▸ WHAT TO PRODUCE: Using the records provided below, locate and copy each line that contains the word "agent".

▸ DATASET ENTRIES:
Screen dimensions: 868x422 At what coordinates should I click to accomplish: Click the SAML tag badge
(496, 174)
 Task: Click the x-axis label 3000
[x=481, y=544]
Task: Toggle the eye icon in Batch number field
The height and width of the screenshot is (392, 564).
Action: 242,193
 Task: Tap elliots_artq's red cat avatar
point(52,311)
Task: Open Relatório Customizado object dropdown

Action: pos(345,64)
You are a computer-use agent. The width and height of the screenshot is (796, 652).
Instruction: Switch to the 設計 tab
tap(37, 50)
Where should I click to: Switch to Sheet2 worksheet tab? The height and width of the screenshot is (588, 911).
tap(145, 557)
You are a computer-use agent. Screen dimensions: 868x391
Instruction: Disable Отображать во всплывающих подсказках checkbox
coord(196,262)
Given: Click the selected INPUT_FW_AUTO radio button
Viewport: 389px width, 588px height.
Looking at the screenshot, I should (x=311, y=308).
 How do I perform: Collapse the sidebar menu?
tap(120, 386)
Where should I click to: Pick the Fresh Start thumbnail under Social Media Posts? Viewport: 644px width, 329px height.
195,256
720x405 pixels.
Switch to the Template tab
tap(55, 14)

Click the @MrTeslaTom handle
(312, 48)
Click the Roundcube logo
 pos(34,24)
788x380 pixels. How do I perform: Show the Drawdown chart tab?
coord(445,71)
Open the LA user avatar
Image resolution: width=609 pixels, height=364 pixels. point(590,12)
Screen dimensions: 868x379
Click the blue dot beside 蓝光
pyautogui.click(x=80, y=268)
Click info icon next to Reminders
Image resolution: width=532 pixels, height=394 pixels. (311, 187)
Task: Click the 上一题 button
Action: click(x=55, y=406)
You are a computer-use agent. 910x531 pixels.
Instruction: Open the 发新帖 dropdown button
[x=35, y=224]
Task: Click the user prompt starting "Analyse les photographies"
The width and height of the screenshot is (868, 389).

▸ PROBLEM SOLUTION:
You are a computer-use agent. The width and height of the screenshot is (796, 652).
You are a computer-use agent. Screen dimensions: 868x391
You are a computer-use agent. 910x531 pixels.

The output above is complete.